# Task instructions:
What you return must be the lines of the data that hold the word "menu".

Saved entries

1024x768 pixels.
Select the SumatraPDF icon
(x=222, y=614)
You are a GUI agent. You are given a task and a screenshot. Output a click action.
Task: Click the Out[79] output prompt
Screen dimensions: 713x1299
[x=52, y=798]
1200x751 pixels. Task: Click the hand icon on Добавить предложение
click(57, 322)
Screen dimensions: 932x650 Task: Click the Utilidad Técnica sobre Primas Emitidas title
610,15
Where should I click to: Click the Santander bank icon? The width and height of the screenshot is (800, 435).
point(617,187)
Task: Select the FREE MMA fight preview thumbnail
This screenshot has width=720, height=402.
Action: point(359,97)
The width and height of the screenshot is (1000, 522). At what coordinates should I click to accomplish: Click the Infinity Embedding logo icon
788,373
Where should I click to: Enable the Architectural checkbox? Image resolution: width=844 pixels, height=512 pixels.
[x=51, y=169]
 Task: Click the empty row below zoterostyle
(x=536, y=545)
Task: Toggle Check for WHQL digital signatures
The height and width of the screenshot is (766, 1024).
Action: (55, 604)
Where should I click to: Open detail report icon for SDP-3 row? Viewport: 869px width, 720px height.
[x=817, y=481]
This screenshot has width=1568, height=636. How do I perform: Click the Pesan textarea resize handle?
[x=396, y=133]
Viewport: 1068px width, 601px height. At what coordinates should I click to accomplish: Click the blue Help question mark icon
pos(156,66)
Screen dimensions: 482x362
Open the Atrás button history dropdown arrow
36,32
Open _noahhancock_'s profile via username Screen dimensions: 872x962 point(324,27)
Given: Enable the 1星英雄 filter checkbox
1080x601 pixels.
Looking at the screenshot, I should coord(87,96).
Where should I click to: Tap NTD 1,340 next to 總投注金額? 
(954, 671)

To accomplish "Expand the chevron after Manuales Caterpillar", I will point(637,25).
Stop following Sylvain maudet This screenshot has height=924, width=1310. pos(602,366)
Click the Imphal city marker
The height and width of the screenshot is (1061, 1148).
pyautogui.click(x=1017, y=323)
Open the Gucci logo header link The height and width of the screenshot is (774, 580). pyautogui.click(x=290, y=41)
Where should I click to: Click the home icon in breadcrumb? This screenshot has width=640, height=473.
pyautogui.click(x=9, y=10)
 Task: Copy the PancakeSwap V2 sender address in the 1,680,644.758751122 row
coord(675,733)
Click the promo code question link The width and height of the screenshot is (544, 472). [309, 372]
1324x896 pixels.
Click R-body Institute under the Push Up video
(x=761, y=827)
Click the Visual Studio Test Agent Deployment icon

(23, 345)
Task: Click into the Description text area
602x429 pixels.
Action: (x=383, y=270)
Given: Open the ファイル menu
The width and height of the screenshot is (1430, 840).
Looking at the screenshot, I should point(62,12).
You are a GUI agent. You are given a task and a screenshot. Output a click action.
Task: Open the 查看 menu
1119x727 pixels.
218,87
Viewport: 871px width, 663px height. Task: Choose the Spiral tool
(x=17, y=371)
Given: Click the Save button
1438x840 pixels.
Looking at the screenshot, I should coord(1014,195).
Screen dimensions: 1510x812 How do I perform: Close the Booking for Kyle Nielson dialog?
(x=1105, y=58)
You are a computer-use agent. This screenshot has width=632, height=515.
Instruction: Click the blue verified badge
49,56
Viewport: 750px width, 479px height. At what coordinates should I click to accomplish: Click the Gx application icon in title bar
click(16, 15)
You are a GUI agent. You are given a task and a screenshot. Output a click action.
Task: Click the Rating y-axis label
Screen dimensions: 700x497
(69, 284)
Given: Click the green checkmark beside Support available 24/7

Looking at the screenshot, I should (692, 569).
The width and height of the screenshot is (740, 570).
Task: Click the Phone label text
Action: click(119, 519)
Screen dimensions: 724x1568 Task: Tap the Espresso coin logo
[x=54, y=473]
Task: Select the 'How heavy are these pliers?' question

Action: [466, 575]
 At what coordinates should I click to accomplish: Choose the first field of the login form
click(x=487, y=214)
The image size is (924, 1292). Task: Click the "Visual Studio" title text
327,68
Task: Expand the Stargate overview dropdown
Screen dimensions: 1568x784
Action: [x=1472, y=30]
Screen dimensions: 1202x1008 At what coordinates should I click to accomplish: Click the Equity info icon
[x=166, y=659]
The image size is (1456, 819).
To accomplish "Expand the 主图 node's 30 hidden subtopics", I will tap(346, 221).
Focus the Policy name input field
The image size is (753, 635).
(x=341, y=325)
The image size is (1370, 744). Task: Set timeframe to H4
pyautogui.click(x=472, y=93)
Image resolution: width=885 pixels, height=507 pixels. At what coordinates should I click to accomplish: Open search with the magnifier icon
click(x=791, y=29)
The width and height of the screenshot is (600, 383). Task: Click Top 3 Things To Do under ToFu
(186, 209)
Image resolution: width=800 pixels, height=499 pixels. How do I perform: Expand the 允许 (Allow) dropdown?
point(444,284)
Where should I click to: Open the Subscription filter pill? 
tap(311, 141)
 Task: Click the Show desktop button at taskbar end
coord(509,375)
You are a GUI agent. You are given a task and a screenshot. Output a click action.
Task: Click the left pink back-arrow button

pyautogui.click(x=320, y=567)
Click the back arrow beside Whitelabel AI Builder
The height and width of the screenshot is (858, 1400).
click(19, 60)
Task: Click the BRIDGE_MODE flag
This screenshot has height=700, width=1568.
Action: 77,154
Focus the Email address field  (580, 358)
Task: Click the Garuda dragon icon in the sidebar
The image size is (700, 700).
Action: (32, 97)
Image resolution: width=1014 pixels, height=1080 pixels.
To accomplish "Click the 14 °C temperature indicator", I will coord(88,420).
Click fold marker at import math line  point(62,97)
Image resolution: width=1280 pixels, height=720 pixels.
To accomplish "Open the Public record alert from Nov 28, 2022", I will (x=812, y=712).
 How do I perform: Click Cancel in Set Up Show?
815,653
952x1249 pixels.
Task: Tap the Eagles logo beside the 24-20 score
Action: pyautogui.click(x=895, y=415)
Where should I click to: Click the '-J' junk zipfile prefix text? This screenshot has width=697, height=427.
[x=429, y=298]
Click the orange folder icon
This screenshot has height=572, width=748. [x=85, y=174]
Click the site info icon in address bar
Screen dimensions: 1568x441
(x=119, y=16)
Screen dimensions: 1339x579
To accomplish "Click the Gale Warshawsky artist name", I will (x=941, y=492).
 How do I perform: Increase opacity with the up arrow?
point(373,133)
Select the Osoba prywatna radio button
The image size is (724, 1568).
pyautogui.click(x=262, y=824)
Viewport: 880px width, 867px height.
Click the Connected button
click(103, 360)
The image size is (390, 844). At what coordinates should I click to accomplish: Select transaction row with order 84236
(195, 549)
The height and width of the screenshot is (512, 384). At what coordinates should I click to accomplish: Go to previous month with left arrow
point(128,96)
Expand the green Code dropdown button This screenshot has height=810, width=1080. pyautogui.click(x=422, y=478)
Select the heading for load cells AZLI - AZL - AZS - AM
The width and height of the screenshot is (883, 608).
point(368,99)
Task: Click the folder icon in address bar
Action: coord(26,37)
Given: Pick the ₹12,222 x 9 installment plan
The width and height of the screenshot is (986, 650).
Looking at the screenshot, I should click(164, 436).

# Reply:
Given: Open the ファイル menu
Task: Open the 查看 menu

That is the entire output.